A pig in a poke is a thing that is bought without first being inspected, and thus of unknown authenticity or quality. The idiom is attested in 1555:

A "poke" is a sack, so the image is of a concealed item being sold.

Starting in the 19th century, this idiom was explained as a confidence trick where a farmer would substitute a cat for a suckling pig when bringing it to market. When the buyer discovered the deception, he was said to "let the cat out of the bag", that is, to learn of something unfortunate prematurely, hence the expression "letting the cat out of the bag", meaning to reveal that which is secret. The English idiom "sold a pup" refers to a similar con. Other variations include "buy a fish in water" (Arabic), "buy a cow on another mountain" (Chinese), "buy in a closed box" (Italian) and "buy a cat instead of a hare" (Iberian languages).

In common law, buyers have the right to inspect goods before purchase.

Etymology

A poke is a sack or bag, from French poque, which is also the etymon of "pocket", "pouch", and "poach". Poke is still in regional use.

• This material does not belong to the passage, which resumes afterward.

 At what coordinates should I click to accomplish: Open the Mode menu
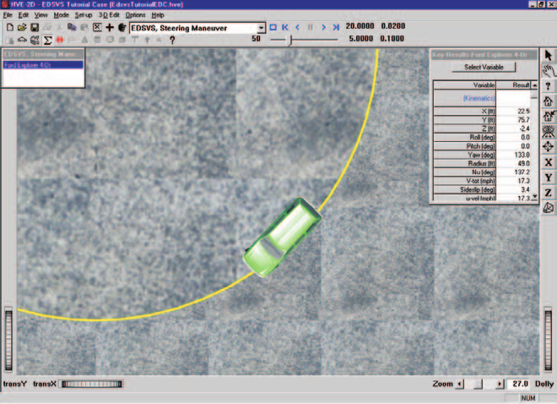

Pigs were formerly brought to market for sale in a cloth bag, a poke.

In the April 1929 edition of the literary magazine The London Aphrodite, a story by Rhys Davies, titled "A Pig in a Poke", was published, in which a Welsh coal miner takes a woman from London for his wife and regrets it.

In the 1985 film National Lampoon's European Vacation, the Griswold family wins the vacation on a game show called "Pig in a Poke".

In the 1986 book Cadillac Desert: The American West and Its Disappearing Water by Marc Reisner, the author writes about a dubious water project on page 432. "The Bureau wasn't even offering the farmers a pig in a poke; it was offering them a poke without a pig."

See also

  • Cultural references to pigs
  • Green goods scam
  • Lipstick on a pig
  • Impulse purchase

Notes

References

Bibliography

  • E. Cobham Brewer, Dictionary of Phrase and Fable. 1898.
  • Funk, Charles Earle, A Hog on Ice: & Other Curious Expressions. HarperResource, 2002. .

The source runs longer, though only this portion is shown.